A Supplementary Figure including the calibration curve for amphotericin-B, chromatograms of a blank sample+ the isotopically labelled internal standard (IS) and an amphotericin-B sample + IS, has been now added to the main manuscript.
Method validation has been performed on plasma matrix. Due to the ethical concerns in obtaining blank peritoneal fluids, it was not possible to quantitatively validate the amphotericin-B bioanalytical method on peritoneal liquid. This is in agreement with previous reports in which amphotericin- B levels have been measured in pleural effusions and peritoneal liquids by using analytical methods validated on serum or plasma.
Ref:
van der Voort PH, Boerma EC, Yska JP. Serum and intraperitoneal levels of amphotericin B and flucytosine during intravenous treatment of critically ill patients with Candida peritonitis. J Antimicrob Chemother. 2007 May;59(5):952-6.

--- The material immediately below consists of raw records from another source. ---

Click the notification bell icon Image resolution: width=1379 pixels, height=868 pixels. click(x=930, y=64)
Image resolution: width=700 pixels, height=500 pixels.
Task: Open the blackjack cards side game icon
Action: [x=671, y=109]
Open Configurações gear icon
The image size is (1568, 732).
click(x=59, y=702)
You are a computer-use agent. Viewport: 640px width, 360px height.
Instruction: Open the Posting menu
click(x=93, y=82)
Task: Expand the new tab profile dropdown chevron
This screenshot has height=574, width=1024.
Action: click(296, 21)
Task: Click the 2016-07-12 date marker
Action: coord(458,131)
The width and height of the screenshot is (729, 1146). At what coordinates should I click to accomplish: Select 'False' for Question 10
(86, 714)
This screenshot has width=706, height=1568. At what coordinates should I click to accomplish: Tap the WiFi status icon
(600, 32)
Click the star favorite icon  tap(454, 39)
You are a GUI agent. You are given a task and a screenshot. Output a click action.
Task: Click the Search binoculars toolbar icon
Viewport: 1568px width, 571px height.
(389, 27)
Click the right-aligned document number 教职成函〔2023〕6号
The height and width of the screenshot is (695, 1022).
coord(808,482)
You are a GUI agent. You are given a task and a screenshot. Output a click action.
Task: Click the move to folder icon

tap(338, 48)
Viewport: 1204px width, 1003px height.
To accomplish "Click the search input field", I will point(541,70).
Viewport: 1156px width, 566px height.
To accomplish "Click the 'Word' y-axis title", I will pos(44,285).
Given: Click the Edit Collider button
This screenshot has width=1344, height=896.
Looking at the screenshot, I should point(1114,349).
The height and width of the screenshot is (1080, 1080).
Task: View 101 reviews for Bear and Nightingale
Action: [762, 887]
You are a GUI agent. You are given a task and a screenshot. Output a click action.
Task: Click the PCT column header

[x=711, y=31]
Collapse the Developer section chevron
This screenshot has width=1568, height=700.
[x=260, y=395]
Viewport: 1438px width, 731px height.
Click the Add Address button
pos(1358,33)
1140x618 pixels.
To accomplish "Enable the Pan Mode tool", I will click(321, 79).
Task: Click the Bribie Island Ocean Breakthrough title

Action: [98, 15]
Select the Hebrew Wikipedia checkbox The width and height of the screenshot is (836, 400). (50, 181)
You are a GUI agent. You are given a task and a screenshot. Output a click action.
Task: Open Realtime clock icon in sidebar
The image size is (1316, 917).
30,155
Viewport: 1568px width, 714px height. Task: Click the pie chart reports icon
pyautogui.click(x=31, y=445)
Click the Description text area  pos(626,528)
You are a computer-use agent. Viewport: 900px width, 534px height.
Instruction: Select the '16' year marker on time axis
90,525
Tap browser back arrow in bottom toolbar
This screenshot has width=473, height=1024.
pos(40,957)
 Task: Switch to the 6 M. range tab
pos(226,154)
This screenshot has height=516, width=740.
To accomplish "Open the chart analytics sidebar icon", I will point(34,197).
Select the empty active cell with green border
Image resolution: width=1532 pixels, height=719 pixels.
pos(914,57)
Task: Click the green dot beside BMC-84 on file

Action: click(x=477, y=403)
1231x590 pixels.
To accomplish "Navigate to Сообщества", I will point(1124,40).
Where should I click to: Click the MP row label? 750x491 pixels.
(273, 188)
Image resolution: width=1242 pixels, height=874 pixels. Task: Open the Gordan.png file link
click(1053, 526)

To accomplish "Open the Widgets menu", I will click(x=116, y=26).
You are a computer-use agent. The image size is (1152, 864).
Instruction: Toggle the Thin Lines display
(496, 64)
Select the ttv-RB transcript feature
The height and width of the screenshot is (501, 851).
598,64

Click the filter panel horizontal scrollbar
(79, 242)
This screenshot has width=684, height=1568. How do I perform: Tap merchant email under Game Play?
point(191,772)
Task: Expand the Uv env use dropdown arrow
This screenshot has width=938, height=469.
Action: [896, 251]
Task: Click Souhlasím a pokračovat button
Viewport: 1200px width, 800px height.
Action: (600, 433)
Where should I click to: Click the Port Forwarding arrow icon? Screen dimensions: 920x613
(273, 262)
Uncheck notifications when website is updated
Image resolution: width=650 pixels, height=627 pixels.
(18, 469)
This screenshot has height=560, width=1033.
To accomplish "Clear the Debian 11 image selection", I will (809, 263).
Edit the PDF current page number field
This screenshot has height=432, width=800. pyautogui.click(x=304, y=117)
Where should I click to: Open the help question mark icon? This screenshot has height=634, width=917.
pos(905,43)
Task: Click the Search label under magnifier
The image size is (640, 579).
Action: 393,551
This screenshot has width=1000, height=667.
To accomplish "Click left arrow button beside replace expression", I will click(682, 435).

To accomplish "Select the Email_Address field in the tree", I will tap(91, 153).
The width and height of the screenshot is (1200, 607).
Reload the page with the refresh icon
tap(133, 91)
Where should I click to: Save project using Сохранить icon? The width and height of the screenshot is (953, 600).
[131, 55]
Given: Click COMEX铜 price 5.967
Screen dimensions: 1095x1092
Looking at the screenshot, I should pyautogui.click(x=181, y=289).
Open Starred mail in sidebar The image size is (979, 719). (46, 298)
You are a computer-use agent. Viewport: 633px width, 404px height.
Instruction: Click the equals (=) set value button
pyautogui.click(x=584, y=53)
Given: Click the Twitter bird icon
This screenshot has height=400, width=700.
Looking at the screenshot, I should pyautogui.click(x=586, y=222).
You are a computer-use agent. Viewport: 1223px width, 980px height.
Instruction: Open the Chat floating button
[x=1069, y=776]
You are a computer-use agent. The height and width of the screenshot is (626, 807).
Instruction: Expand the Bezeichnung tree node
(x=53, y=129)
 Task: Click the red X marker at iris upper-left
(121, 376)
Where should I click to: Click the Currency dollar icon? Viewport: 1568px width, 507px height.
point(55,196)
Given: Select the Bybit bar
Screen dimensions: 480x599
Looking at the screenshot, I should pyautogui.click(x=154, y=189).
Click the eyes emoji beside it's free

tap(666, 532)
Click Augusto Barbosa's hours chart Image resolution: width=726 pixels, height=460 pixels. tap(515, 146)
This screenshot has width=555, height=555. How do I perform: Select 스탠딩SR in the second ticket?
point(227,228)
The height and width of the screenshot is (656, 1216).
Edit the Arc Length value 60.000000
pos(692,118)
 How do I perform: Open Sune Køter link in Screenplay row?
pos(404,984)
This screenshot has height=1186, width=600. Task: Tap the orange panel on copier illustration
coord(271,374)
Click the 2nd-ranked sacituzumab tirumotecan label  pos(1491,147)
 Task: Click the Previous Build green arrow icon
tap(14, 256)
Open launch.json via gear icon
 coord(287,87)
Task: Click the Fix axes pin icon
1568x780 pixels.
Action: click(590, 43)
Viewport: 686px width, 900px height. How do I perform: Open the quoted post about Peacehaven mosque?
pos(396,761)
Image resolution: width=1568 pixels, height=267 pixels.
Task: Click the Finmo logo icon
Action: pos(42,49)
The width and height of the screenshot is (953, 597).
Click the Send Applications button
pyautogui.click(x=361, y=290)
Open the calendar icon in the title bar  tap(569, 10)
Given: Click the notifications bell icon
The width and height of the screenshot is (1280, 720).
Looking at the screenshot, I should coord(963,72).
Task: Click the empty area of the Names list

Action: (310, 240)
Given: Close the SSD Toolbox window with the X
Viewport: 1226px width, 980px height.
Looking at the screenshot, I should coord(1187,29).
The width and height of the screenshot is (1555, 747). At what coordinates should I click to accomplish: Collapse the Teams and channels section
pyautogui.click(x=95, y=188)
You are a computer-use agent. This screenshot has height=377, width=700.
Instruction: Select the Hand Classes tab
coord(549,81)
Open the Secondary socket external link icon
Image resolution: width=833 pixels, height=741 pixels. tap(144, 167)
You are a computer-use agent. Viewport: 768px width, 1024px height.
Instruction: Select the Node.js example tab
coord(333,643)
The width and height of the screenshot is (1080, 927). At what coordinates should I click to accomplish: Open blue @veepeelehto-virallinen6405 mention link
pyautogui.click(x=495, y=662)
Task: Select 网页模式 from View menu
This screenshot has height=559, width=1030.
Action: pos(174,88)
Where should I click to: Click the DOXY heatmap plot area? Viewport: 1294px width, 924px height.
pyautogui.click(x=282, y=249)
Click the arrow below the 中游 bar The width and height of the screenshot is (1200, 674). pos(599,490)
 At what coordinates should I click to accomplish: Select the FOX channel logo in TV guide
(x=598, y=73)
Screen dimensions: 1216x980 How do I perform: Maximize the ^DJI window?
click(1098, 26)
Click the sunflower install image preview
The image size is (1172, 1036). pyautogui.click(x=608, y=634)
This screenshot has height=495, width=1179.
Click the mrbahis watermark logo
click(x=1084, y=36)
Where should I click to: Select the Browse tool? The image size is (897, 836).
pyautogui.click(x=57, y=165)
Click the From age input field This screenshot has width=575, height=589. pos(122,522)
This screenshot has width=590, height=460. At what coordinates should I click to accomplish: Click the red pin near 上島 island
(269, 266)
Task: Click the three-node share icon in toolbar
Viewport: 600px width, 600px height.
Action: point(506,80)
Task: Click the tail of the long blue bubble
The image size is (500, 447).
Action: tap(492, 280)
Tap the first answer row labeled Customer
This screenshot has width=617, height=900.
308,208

Weiler S, Bellmann-Weiler R, Joannidis M, Bellmann R. Penetration of amphotericin B lipid formulations into pleural effusion. Antimicrob Agents Chemother. 2007 Nov;51(11):4211-3.
- Page 6 lines 204-209 and figures B, C and D: The authors provide data, that Cmax of amphotericin B in plasma and peritoneal fluid are not correlated. During the early phase after amphotericin infusion the penetration ratio is low with relatively high plasma concentration and low peritoneal concentration (figure D). In my opinion this information could be anticipated since distribution at plasma Cmax is probably not completed. The rather better data at Cmin suggests that the pharmacokinetic profile of distribution into peritoneal fluid differs from the pharmacokinetic profile in plasma. Therefore, I would recommend to provide the penetration ratio in text and omit the figures.
Thanks for this suggestion. Following Reviewer’s recommendation, penetration ratio has been removed from Figure 1 and anticipated in the text.
- Page 8 lines 285 – 290: the authors suggest in their discussion that they measured free amphotericin B concentrations – how was that achieved? Please provide data in the methods section – did the authors use ultrafiltration of the samples?
We do apologies for this misleading point. The term “free” is not intended as amphotericin-B unbound fraction. In fact, we have not performed any ultrafiltration of plasma or peritoneal fluid samples in order to measure unbound or protein-bound amphotericin-B fractions. Based on our intent, the term “free” should indicate the amount of amphotericin-B liberated from its lipid encapsulation. However, this point has been better clarified in the Discussion section and the word “free” has been now replaced.
Round 2
Reviewer 2 Report
The authors responded adequately to the reviews comments.